The global financial crisis of 2008 had a big impact on the national debt of Luxembourg — the debt level doubled in 2008 and then continued to rise up in stages to a peak debt to GDP ratio of 23.7% in 2013. After that, the national debt reduced as a percentage of GDP up until 2017 when it rose back up to 2013 levels.
The government of Luxembourg has consistently run annual budget surpluses since 2013. This helped to bring down the national debt until the year 2017.
The country’s national debt rose in 2017 even though the government ran a surplus in that year, which mean that it had money to spare and didn’t need to borrow.
One reason that a country’s debt to GDP ratio could rise without the government borrowing any more money is if its GDP falls. However, the country’s GDP rose in 2017, as the graph below from the OECD shows.
These factors show that the national debt of Luxembourg raised in 2017 not because the government needed to borrow money, but because one of the other elements in the Eurostat calculations of national debt rose — obligations to EU institutions.

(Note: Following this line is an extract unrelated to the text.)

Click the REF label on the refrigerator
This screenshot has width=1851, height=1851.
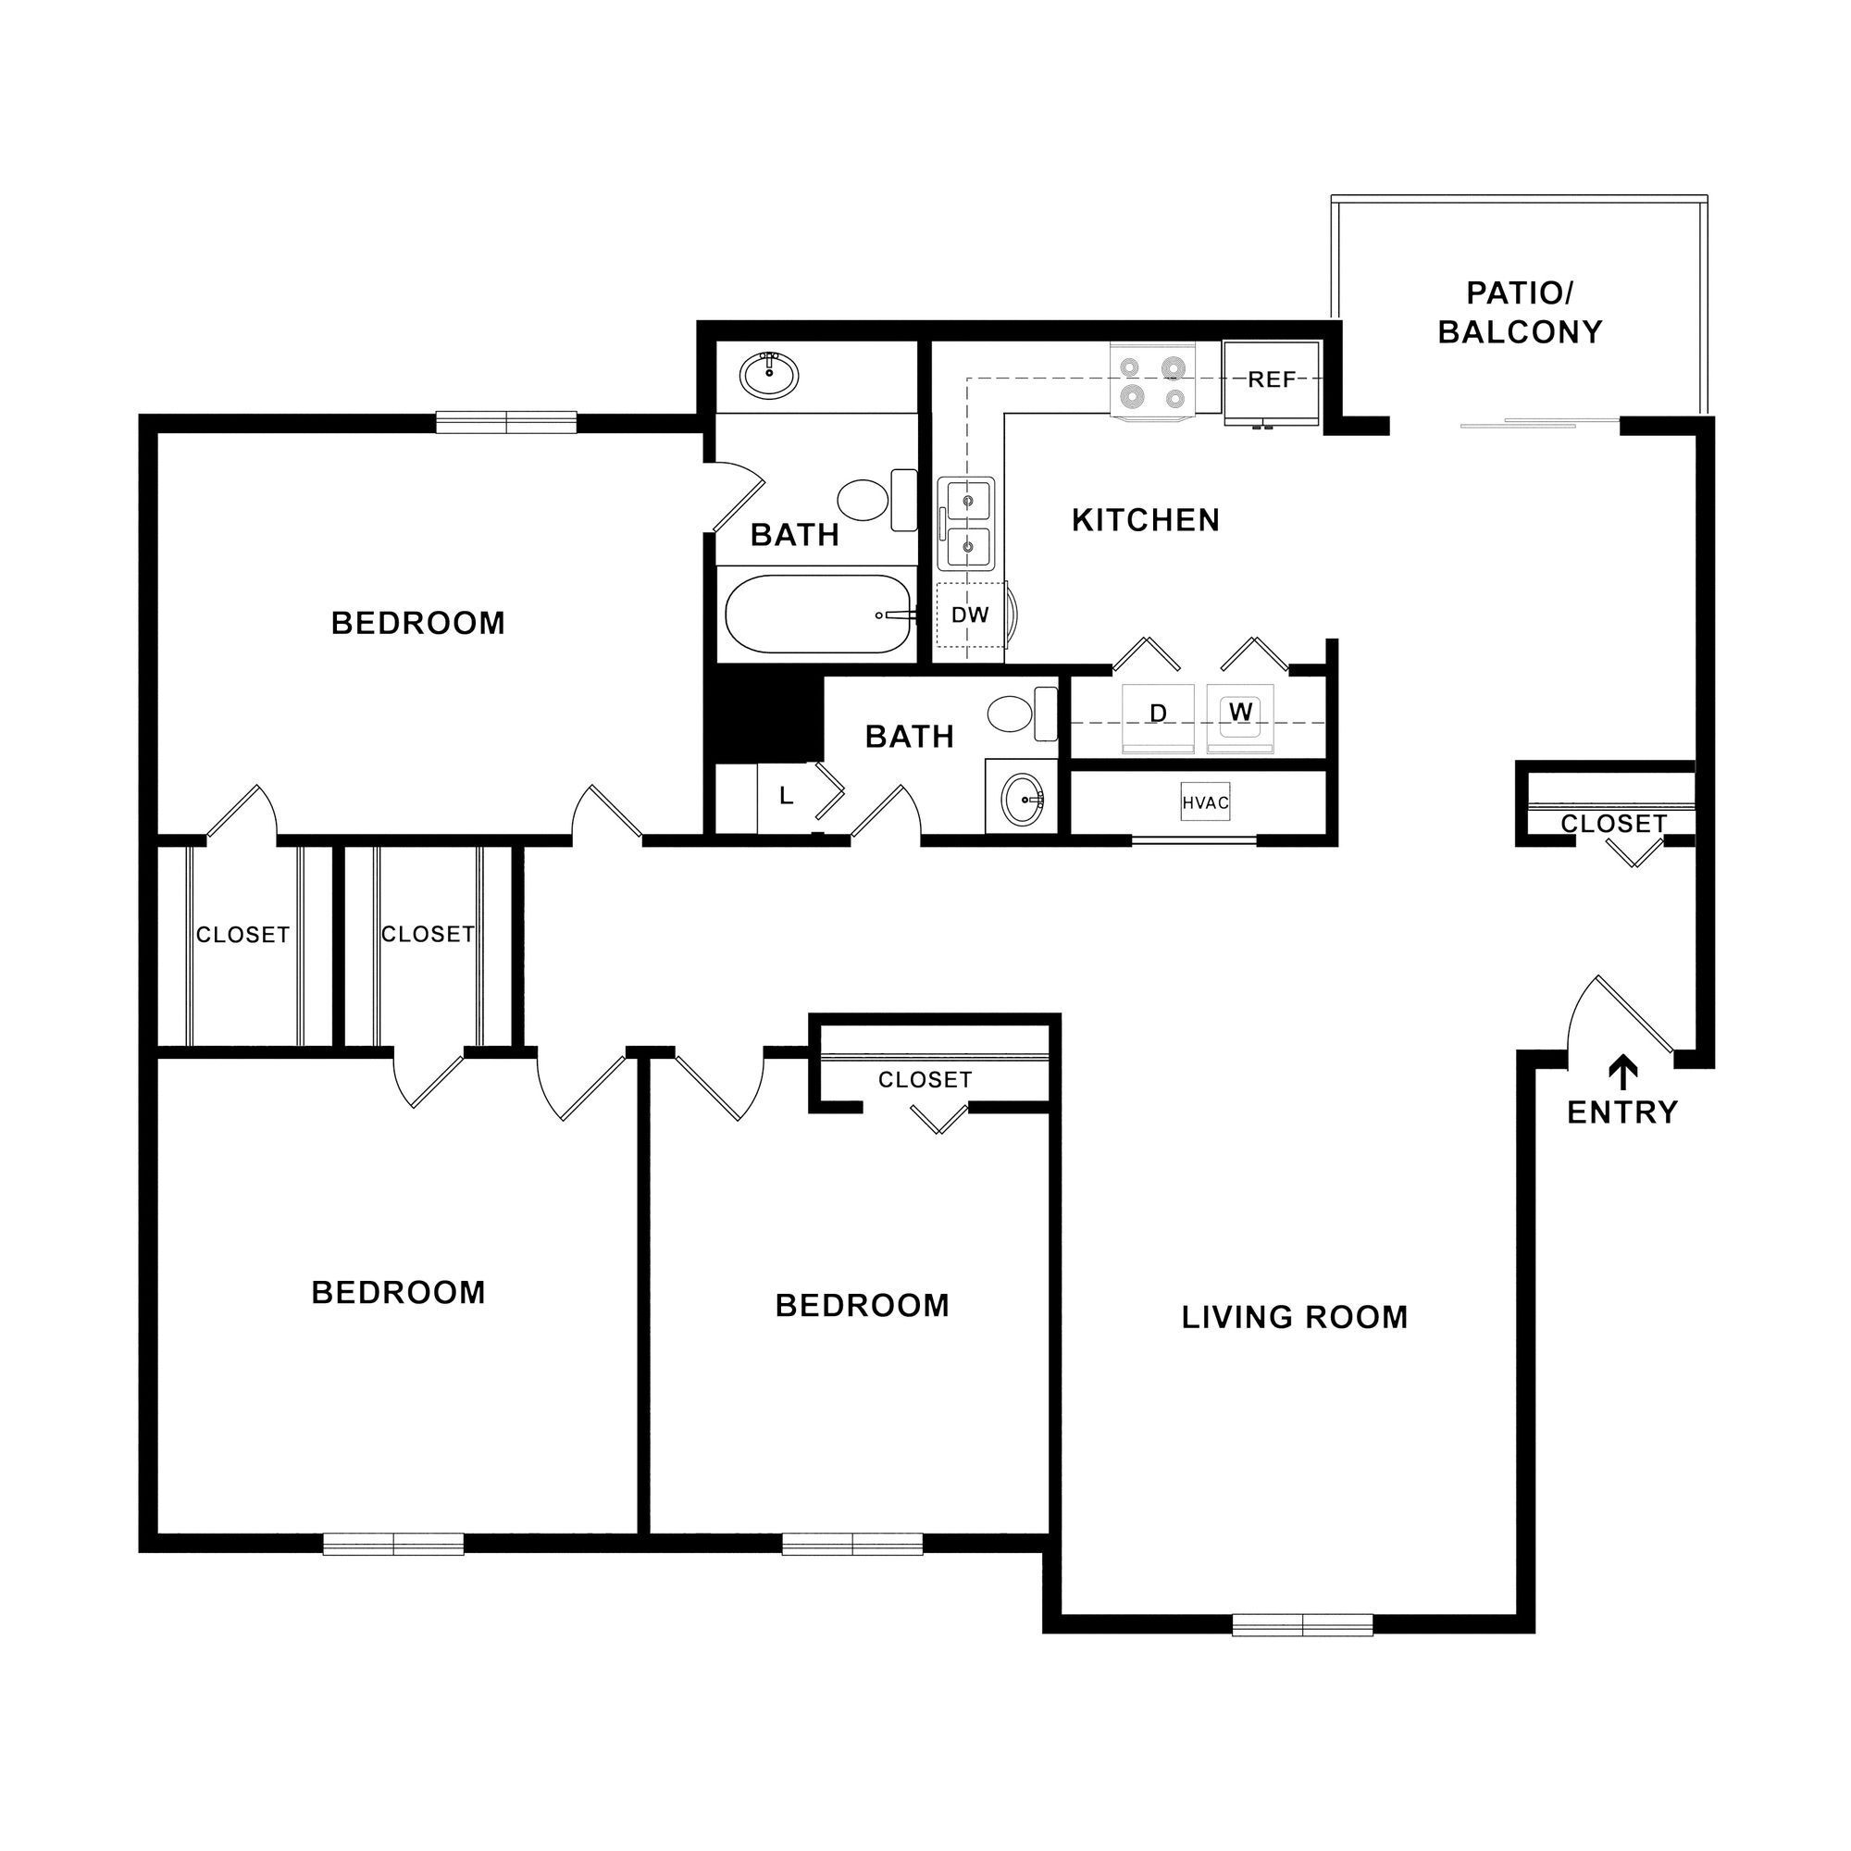point(1272,380)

The credit ratings calculated by the world’s top four agencies for Luxembourg are shown in the table below.
Agency Rating Outlook
Moody's Aaa stable
S&P AAA stable
Fitch AAA stable
DBRS AAA stable
The “triple-A” rating is the best rating possible and all of these agencies, except for Moody’s award Luxembourg this top ratings. The Aaa rating of Moody’s how that agency indicates “AAA.”

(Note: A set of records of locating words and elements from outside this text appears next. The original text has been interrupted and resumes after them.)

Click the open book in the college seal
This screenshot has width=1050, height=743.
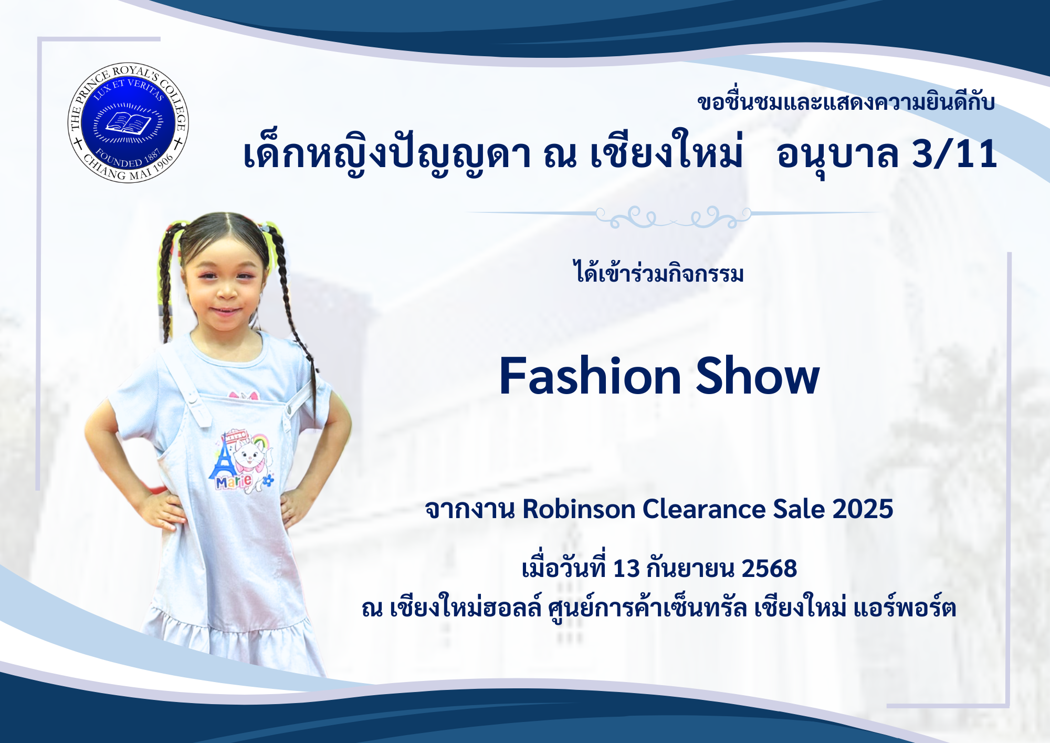(128, 123)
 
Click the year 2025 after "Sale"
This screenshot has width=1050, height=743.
(863, 509)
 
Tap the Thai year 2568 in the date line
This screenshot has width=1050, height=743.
(769, 569)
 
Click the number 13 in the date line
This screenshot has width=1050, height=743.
(626, 569)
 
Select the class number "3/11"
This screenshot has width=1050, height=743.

The parliament of the Grand Duchy of Luxembourg has ultimate control over the country’s debt. The administration sets policy and the Ministry of Finance is responsible for setting the annual budget. Debt arises from government spending and so it is the decision of the Ministry of Finance, with the approval of the parliament, that creates the demand for government debt.
The Ministry of Finance gives the task of managing the national debt to the State Treasury.

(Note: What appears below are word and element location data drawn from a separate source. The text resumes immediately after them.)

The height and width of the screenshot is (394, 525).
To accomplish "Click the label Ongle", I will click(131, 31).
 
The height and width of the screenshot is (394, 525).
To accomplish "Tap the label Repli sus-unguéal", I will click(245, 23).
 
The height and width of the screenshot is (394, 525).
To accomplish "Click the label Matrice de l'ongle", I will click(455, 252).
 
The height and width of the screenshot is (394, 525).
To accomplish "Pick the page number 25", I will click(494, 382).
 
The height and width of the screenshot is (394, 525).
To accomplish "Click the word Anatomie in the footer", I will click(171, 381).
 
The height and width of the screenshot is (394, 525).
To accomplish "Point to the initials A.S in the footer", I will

The State Treasury raises funds through bank loans and the issuance of bonds. The distribution of the national debt between these two channels is:
All loans are taken out from the Banque et Caisse d’Épargne de l’État. The BCEE is a commercial bank, which is entirely owned by the Grand Duchy.
Bonds are known as “Emprunts obligataires.” These are issued directly to a small circle of banks that are on a pre-approved list, known as the “primary dealers.” When the government conducts an auction of bonds, the dealers submit tenders for a portion of that issuance. This system is called the primary market.” Primary dealers are allowed to sell government securities on the Luxembourg Bourse, where anyone can buy them. This is the secondary market for Luxembourger government bonds.
The graph below shows the components of Luxembourg’s national debt by instrument type over the past two decades.
All Luxembourg government securities are fixed-rate bonds that are denominated in Euros. There are currently bonds with maturities from 5 to 15 years in circulation on the secondary market.